EXCERPT:
______________________________
Many people choose to come to work even when they’re sick. One important reason for this, according to an HIA performed by the San Francisco Department of Public Health and the nonprofit HIA group Human Impact Partners, is that many employers do not offer their workers paid sick days. Nearly half of workers in the United States—about 60 million people—receive no paid sick days.
The HIA, released in June 2009, predicted that the Healthy Families Act, proposed federal legislation mandating seven sick days a year for companies with 15 or more employees, would reduce the spread of illness, and even save lives as a result. The HIA pointed out that a third of flu cases in America each year are transmitted in the workplace and at schools. The assessment concluded that encouraging workers and their children to stay home when sick, via paid leave, should therefore reduce the likelihood of a pandemic. The assessment stated that without paid time off and other preventive techniques, a serious flu outbreak could kill more than two million people in the United States. The report also noted that the Act would induce more restaurant workers—the majority of whom are not compensated for time missed because of sickness—to stay home and thus would reduce food-borne illnesses.
______________________________
THE PROBLEM: According to the passage on paid sick days, why did the assessment conclude that paid leave should reduce the likelihood of a pandemic? Answer in one to three sentences. The entries that follow the passage on paid sick days were drawn from a separate source.

Pixel coordinate grounding data:
______________________________
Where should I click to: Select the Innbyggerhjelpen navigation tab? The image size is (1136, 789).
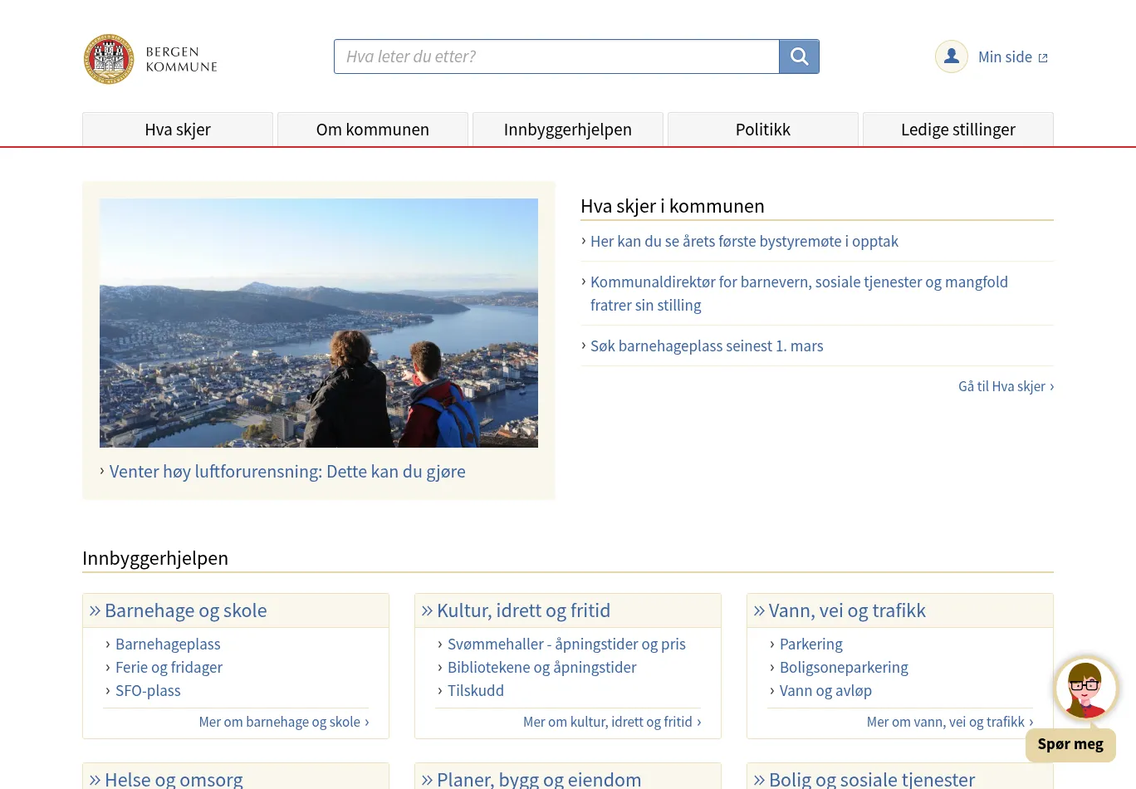coord(568,130)
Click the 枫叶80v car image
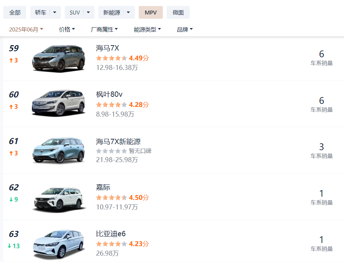 59,103
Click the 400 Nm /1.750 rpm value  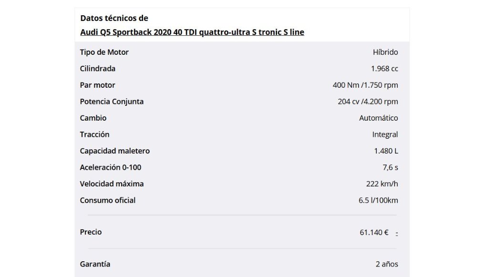[x=365, y=85]
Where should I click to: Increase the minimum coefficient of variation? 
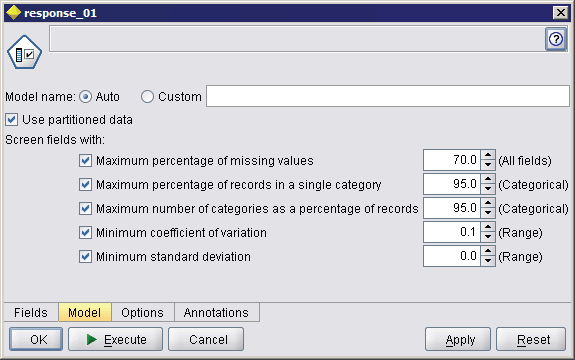tap(488, 227)
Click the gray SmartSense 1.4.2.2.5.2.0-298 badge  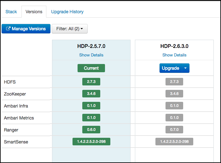coord(174,142)
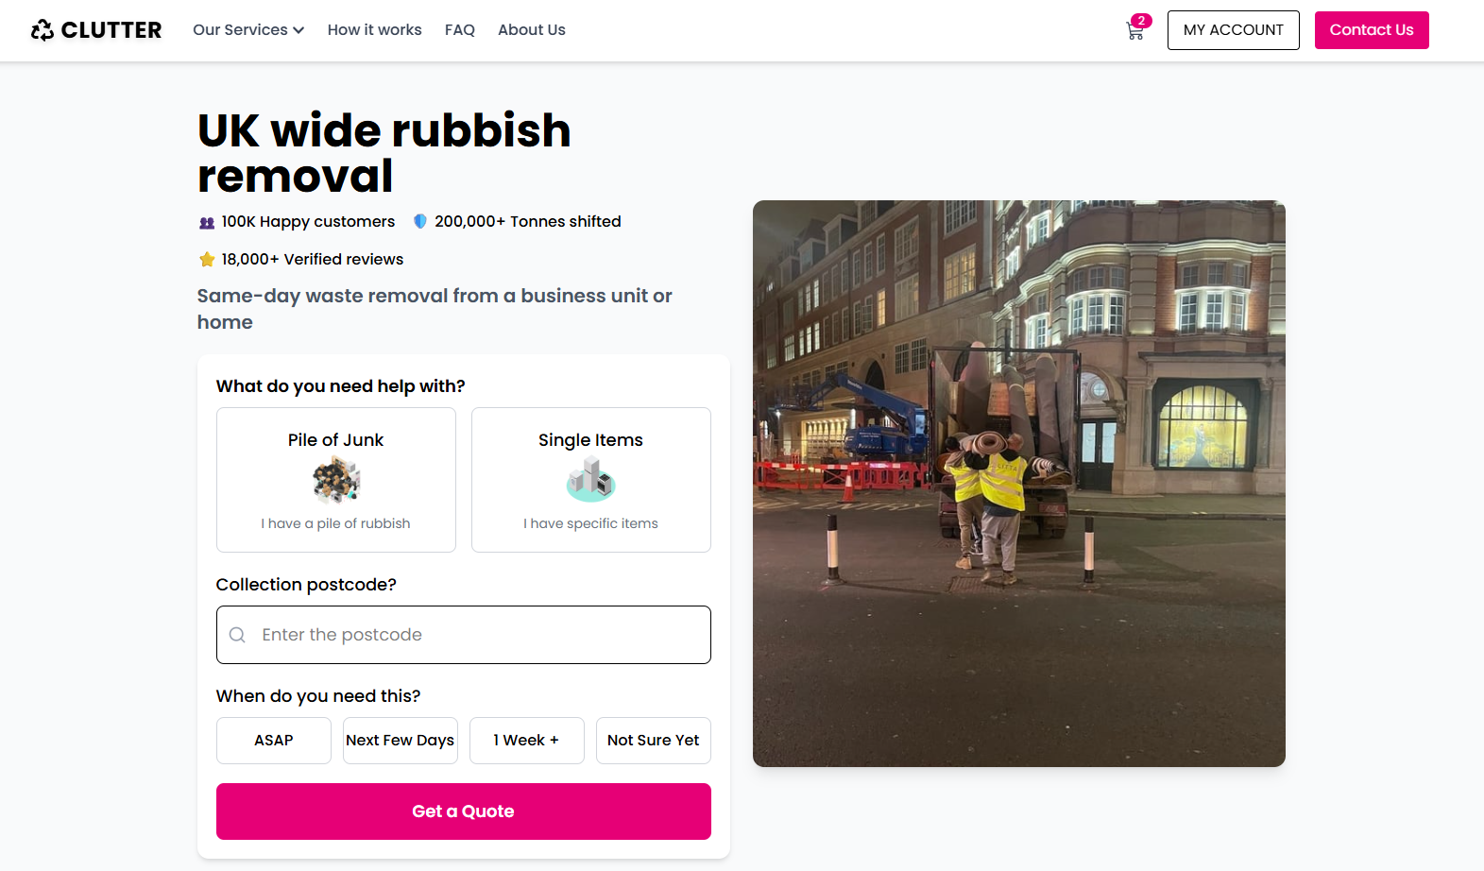Click the single items illustration
The width and height of the screenshot is (1484, 871).
click(590, 479)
______________________________
WRITTEN ANSWER: The assessment noted that a third of flu cases in America each year are transmitted in the workplace and at schools. Paid leave would encourage workers and their children to stay home when sick, so it should reduce the likelihood of a pandemic.